About this task →
Scan the listing for the word "index", and copy out each line where it is found.

•••••

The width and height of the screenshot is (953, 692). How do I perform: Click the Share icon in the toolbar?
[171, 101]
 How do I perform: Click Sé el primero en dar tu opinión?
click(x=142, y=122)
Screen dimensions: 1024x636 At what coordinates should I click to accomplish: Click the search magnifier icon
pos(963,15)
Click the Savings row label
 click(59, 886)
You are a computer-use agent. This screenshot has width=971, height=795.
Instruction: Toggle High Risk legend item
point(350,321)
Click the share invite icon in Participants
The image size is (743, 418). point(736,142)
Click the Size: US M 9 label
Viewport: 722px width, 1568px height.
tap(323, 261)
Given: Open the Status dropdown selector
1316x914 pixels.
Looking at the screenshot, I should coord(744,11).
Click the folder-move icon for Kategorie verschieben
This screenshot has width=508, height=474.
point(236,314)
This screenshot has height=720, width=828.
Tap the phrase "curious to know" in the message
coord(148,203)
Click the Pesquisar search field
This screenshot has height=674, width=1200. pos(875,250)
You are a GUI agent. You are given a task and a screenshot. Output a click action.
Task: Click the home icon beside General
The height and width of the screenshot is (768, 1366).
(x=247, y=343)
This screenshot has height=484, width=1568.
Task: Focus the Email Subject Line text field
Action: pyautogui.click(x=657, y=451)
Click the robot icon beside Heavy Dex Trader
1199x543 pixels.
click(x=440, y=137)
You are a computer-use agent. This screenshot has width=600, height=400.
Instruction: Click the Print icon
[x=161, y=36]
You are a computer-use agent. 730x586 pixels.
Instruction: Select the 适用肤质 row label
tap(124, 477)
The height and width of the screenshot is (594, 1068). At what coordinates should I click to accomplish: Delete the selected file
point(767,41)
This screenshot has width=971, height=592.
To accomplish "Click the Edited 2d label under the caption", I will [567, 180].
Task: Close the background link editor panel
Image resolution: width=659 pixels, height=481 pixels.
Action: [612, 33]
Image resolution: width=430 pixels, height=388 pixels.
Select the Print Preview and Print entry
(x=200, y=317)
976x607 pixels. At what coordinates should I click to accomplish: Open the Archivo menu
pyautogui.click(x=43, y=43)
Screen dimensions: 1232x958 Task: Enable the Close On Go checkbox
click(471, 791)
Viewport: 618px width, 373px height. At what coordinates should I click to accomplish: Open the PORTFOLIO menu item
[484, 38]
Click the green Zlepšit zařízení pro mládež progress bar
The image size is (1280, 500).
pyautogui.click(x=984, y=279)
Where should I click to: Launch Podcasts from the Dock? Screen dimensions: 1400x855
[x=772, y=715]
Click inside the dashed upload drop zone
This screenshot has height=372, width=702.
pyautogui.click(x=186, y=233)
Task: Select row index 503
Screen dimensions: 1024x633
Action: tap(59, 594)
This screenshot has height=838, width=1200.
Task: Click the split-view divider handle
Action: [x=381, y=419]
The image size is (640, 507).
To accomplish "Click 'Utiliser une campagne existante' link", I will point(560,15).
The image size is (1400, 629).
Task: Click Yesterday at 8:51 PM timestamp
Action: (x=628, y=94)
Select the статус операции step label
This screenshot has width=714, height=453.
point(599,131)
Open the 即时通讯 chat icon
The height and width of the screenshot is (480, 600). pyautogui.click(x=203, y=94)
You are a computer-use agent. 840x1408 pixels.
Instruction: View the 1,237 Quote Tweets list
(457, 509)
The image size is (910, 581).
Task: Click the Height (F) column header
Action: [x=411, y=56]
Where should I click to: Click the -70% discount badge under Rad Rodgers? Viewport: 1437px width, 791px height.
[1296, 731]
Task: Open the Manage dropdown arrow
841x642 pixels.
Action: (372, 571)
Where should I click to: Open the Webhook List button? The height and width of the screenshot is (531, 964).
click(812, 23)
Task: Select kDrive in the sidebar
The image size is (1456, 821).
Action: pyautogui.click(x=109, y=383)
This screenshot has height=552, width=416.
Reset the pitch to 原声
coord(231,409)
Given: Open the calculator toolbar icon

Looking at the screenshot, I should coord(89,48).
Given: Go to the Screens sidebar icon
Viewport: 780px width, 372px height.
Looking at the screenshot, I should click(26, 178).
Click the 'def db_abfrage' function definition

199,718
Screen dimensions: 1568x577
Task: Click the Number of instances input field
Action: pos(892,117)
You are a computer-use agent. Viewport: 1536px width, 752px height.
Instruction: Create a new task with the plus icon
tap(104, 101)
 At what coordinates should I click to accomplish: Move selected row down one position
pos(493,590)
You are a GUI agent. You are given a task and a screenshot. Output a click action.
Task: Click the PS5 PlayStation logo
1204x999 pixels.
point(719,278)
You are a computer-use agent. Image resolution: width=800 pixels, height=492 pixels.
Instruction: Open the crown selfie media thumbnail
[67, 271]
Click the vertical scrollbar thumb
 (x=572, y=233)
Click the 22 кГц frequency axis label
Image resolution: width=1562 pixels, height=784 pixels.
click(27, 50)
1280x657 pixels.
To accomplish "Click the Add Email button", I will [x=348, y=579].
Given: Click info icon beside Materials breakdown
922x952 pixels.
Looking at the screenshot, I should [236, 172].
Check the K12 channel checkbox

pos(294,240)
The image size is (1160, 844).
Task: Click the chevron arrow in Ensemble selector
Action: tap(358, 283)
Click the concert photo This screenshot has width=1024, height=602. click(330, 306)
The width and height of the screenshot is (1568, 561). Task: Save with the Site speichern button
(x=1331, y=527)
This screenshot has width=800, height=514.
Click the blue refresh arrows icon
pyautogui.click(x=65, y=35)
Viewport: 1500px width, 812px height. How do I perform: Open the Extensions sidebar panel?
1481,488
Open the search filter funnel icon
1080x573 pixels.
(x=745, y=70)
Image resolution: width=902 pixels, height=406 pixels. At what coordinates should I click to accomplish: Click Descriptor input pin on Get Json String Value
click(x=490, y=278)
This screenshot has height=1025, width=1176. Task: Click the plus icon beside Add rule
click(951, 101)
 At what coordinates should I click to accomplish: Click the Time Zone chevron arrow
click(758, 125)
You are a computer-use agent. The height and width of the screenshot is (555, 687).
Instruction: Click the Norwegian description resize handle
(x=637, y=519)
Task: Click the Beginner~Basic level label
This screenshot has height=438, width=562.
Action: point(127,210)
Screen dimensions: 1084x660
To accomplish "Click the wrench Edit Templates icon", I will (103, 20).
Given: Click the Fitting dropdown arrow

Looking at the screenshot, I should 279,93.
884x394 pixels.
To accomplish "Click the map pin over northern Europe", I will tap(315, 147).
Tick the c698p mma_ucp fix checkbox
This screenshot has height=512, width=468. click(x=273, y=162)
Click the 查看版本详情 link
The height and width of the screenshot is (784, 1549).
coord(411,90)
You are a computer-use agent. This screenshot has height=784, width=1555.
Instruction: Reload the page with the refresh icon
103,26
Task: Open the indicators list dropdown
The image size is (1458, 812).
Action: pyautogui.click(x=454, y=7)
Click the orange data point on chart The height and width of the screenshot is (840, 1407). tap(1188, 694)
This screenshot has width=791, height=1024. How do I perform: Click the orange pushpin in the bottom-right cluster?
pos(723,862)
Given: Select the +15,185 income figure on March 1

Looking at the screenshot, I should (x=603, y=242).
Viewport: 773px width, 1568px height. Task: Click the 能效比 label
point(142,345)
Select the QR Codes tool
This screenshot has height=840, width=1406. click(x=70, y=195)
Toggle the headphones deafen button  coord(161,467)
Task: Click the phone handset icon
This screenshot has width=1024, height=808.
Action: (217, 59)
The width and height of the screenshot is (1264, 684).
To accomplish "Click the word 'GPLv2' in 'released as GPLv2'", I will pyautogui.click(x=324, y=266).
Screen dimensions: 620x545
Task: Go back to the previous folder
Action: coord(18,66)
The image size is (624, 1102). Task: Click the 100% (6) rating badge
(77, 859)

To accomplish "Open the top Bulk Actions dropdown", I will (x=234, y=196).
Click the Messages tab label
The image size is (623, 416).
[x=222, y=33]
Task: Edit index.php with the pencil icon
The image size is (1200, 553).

•••••

Answer space →
Task: Select row index 503
Task: Edit index.php with the pencil icon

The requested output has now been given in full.